Start of RECORDS FOR THE TASK

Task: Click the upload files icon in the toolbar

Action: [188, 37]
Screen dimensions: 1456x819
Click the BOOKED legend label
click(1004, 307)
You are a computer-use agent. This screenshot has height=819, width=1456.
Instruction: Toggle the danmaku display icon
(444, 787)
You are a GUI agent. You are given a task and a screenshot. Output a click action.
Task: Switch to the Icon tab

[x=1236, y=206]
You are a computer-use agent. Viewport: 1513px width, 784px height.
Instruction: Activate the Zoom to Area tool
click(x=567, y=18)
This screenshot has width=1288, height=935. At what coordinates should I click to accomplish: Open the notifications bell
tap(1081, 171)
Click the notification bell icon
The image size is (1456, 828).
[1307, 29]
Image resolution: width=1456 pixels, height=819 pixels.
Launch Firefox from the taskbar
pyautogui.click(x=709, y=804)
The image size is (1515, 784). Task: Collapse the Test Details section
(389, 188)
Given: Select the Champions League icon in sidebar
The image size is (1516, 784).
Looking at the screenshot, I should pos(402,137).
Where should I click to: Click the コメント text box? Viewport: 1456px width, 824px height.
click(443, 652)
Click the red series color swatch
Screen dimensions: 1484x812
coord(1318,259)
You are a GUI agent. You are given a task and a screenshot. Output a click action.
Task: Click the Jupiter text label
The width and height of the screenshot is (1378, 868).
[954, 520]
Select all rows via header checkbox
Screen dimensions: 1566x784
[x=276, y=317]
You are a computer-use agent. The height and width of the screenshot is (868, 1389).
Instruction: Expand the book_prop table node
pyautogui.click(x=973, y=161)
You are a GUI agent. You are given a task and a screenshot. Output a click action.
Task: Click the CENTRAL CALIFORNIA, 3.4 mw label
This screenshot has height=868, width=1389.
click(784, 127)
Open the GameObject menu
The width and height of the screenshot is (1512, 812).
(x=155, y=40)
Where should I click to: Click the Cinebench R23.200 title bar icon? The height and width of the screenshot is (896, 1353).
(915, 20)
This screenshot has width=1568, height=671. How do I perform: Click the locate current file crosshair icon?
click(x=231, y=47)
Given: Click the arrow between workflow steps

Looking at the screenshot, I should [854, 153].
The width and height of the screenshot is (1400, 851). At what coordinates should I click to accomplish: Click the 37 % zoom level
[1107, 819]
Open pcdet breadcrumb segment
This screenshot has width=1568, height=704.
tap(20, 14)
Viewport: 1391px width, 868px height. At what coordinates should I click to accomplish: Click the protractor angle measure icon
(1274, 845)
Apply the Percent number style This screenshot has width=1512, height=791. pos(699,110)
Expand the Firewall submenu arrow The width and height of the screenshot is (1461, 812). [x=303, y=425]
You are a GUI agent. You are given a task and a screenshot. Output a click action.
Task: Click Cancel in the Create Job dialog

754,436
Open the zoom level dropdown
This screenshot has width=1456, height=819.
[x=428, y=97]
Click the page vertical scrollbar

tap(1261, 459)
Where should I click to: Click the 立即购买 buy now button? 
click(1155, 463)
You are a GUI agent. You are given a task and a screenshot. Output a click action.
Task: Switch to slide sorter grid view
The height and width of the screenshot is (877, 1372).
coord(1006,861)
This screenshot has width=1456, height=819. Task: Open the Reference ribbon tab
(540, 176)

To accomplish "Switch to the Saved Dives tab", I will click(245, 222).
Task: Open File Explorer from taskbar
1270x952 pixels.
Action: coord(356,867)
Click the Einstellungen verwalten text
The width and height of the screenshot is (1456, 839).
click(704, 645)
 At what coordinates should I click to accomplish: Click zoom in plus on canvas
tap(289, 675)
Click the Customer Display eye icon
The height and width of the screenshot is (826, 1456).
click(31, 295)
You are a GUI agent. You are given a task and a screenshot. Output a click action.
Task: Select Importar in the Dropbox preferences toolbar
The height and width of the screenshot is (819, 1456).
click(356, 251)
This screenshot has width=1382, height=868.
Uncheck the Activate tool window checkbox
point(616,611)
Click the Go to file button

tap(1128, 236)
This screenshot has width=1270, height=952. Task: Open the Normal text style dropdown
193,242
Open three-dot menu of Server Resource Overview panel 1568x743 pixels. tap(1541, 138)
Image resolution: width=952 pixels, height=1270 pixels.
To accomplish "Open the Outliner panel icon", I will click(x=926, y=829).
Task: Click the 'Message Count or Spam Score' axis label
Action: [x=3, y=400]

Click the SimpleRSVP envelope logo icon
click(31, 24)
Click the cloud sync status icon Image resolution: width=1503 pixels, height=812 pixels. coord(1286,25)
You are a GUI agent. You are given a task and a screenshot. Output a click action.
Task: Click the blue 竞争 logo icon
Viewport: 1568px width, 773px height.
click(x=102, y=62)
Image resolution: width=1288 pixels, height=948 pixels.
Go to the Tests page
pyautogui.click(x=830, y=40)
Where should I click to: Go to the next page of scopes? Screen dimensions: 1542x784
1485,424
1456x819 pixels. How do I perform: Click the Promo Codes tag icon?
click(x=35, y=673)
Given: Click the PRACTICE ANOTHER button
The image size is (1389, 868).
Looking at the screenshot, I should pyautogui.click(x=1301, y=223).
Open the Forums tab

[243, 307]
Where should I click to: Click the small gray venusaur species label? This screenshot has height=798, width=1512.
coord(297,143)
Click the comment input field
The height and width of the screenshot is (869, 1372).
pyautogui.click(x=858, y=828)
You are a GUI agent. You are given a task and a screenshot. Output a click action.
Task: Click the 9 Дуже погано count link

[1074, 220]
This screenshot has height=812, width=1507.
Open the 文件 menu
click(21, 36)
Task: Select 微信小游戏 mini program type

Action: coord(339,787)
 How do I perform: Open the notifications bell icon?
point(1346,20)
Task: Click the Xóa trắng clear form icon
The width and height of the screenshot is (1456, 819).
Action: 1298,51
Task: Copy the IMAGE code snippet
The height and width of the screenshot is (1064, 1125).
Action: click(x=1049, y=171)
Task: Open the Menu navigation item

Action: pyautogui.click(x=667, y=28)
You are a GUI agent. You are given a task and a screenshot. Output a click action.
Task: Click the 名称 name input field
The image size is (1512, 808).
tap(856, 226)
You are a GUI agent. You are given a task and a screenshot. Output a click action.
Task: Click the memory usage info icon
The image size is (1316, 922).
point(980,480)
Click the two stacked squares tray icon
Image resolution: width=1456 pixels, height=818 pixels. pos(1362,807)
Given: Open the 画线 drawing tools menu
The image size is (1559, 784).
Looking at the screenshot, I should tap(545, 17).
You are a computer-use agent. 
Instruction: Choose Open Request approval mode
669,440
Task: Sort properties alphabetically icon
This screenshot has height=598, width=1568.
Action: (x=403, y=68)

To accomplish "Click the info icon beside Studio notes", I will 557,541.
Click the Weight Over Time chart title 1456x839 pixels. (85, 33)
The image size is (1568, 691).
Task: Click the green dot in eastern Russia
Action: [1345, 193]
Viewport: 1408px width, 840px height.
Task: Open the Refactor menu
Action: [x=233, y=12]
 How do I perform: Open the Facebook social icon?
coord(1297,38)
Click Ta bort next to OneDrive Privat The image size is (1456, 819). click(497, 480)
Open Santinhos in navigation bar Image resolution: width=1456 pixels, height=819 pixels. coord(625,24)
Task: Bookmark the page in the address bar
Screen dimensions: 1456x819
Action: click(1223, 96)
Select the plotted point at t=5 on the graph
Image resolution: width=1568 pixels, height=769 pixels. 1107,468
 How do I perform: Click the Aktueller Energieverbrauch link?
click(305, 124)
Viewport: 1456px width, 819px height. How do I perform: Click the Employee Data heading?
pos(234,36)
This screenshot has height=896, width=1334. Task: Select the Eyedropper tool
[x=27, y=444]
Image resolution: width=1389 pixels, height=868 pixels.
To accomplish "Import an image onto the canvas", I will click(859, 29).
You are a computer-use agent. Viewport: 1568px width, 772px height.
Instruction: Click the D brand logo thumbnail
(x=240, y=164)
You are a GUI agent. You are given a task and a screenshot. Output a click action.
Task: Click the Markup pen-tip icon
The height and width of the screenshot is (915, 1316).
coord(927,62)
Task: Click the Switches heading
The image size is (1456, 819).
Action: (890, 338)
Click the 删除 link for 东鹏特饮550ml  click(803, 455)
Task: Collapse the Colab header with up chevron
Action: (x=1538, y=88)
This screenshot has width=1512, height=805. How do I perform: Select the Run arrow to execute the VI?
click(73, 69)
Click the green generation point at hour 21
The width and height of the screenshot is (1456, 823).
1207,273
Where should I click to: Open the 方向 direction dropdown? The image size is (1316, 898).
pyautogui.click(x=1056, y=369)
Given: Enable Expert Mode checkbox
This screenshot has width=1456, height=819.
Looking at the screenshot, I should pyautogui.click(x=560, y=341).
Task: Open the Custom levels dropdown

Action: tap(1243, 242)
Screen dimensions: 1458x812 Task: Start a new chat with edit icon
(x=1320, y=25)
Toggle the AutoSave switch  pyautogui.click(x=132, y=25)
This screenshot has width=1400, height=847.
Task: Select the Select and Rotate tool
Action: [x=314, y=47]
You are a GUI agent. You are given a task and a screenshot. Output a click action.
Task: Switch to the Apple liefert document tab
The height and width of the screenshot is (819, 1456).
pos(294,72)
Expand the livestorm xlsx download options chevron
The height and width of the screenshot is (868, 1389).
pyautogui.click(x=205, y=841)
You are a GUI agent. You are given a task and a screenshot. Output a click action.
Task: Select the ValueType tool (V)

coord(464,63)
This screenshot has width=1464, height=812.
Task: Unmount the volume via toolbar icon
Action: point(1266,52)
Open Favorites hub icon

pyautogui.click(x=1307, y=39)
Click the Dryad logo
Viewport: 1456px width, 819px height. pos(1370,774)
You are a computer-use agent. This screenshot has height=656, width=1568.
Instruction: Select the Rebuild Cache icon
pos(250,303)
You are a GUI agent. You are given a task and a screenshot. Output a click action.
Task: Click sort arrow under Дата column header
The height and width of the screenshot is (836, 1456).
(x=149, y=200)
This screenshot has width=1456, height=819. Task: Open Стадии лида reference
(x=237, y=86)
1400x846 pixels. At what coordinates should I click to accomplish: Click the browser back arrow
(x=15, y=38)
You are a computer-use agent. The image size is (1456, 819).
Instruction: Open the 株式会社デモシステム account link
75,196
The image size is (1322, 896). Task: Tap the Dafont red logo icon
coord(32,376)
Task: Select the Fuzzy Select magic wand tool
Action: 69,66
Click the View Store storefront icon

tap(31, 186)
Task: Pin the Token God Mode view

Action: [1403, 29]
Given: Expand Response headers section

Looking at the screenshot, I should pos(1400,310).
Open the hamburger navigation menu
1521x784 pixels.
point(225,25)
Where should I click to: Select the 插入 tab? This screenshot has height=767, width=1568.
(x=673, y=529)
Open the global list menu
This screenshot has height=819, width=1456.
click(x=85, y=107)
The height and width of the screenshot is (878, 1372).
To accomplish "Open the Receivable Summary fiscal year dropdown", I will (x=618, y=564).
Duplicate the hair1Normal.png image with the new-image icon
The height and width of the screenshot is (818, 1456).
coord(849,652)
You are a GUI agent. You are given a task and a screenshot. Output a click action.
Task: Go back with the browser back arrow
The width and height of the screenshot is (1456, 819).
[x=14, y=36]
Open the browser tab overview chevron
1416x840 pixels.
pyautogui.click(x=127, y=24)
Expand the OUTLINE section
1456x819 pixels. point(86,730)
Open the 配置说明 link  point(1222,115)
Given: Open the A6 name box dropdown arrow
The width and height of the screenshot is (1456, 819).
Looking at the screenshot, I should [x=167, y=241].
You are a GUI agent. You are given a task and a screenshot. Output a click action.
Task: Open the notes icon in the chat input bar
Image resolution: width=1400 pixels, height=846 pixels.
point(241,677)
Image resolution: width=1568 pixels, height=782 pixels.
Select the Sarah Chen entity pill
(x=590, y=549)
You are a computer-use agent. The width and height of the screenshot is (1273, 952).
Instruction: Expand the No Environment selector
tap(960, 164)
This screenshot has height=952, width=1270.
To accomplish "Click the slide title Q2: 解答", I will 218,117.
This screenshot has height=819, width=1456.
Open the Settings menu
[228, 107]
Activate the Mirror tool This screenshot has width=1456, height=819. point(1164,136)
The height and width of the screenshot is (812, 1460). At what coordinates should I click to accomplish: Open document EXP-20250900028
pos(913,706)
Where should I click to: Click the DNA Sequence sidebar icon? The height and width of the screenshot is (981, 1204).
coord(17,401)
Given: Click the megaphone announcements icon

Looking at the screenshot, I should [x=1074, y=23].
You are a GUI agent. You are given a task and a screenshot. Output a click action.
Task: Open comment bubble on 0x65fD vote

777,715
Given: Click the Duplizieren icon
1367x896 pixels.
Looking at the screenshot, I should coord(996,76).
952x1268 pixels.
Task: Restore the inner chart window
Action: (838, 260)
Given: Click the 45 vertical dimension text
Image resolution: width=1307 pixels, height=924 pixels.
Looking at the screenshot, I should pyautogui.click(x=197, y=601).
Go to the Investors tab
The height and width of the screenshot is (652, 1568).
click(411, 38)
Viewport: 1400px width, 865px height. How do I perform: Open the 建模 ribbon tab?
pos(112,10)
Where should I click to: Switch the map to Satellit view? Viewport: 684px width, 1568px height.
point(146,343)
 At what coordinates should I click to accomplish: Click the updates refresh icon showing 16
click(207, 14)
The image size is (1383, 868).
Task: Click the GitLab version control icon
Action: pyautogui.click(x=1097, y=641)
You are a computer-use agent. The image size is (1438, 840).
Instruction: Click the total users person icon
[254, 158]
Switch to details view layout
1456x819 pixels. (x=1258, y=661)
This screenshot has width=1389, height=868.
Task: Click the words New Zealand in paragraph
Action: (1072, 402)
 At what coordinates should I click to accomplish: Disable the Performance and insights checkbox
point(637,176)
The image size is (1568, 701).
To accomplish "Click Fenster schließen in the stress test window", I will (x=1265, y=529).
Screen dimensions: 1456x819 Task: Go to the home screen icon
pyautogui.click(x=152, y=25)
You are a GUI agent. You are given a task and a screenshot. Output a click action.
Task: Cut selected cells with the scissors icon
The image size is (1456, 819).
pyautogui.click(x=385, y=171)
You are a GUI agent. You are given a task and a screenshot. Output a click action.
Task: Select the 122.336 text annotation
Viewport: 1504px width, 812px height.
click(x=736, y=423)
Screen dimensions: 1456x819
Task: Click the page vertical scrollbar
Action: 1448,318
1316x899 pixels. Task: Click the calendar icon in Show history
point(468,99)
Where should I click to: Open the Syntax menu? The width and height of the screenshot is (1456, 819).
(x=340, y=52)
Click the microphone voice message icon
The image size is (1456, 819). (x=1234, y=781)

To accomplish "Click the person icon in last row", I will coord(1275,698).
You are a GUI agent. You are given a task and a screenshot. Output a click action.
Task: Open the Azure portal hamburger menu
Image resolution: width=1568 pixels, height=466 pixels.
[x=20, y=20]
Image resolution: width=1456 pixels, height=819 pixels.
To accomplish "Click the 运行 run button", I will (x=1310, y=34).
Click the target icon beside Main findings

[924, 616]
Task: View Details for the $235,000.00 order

End of RECORDS FOR THE TASK

- YOUR GOAL
Go through the entries and return each line where the word "info" appears.

- SOLUTION FOR THIS PROBLEM
Task: Click the memory usage info icon
To accomplish "Click the info icon beside Studio notes", I will 557,541.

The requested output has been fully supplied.